I’ve got nothing to say. Which is not like me, not at all.
There has to be something to say I thought, as I stood over the hot stove cleaning up the greasy meatloaf that fell off the spatula before dinner. All I could come up with was Oy vey. Whatever. Sh*t. I had just gotten the pre-prepared meatloaf at a fancy local meat shop and didn’t expect it to ooze so much fat as it cooked, leaving it swimming in the loaf pan. Why is everything such a struggle.
While I have enormous love in my life, the day-to-day is hard. We’re in a financial conundrum, neither of us can find work resulting in a passion-driven income, and it impacts us every day. Passion is paramount. Money matters. As does health. And it’s hard when all are on the fringes.
I don’t know what happened when I tripped a couple weeks ago and broke my toe, but I realized there’s a theme here. For a long time now I have been asking for a break. Give me a break I say a lot in my head, please a break. We need more income, a better job for Sir Husband, a good job for me, Jesus C just give me a break.
Well I got one. Two in fact. Literally. Bones. And that wasn’t what I meant. I suppose we need to be more specific when we are yelling to the cosmos. I’m uncomfortable from toe-to-head, my body is doing its own thing, my mind, my life, the same. When we reach the pinnacle of tolerance, even with gratitude recognized, we sometimes want a break. A lucky one, not a literal one.
“Mom, the meatloaf fell on the floor.”
I know. Give me a break.
Wait I take that back! Instead I have nothing to say. Because as I stood at the stove, spatula in my hand, I realized something that felt important, which I’ll try to put into words.
Surrender dear one, just surrender I heard. Who was that whispering in my ear? A wave of peace came over me, like a the softness of a breeze. Yea it probably sounds corny, but some moments seem simply beautiful, no matter what else is on your plate.
We don’t often recognize when our soul is speaking to us, but I heard it as plain as day in the midst of a dinner mishap.

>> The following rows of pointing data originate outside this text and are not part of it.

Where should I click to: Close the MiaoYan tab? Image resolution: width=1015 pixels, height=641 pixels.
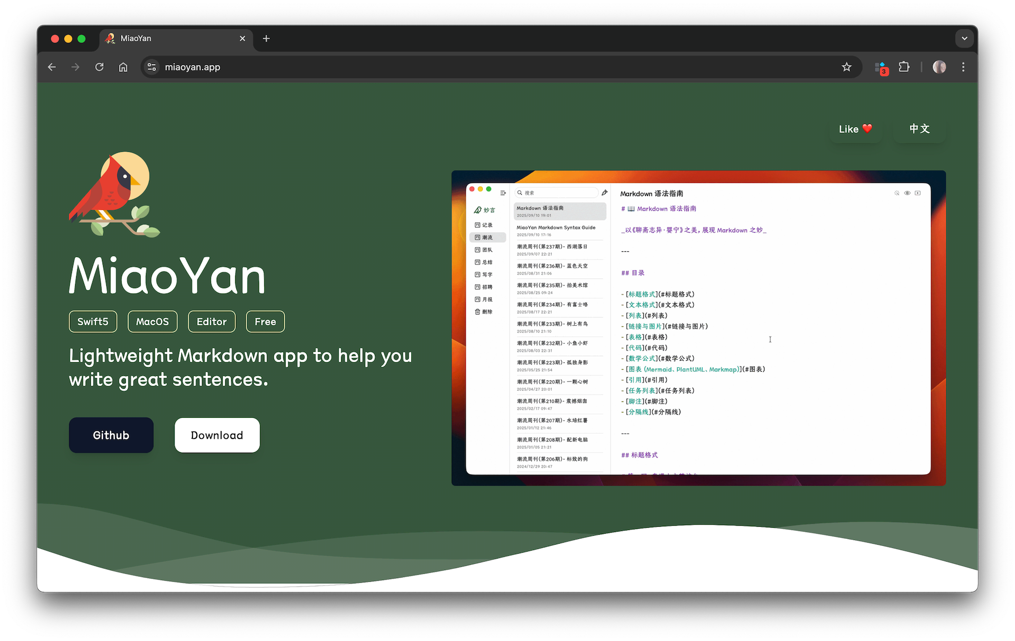coord(243,39)
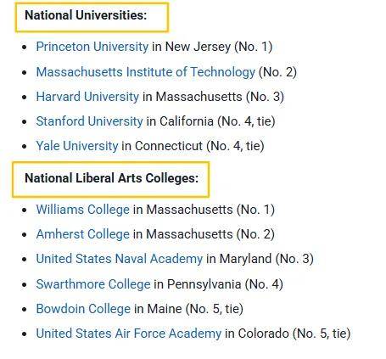The height and width of the screenshot is (359, 386).
Task: Click the 'in New Jersey (No. 1)' text
Action: click(x=212, y=47)
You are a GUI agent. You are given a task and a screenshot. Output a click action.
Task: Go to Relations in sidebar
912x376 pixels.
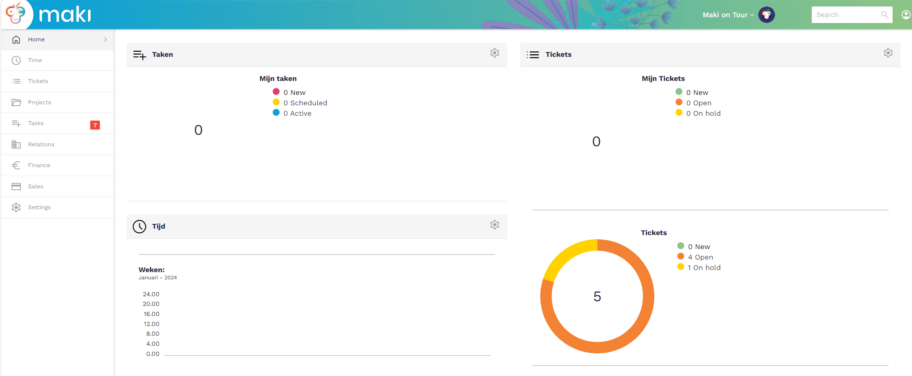(41, 145)
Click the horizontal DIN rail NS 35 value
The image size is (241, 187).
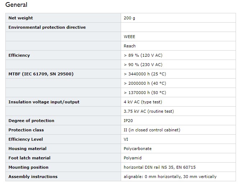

Stop trying so hard, it said, just let it all unfold.
Now this is getting interesting, I thought as I stirred the mashed potatoes.
You mean stop worrying about how to find a job? Pay the bills? Buy a car? Stop panicking? Being sad? All I do is try…and try…and try… but still long for less struggle, more fun, more physical ability, more financial stability. If I don’t try hard to find it, how on earth will I ever have it?
I didn’t have the answer, the words just didn’t come. But the softly whispered feeling of surrender did, and that really said it all.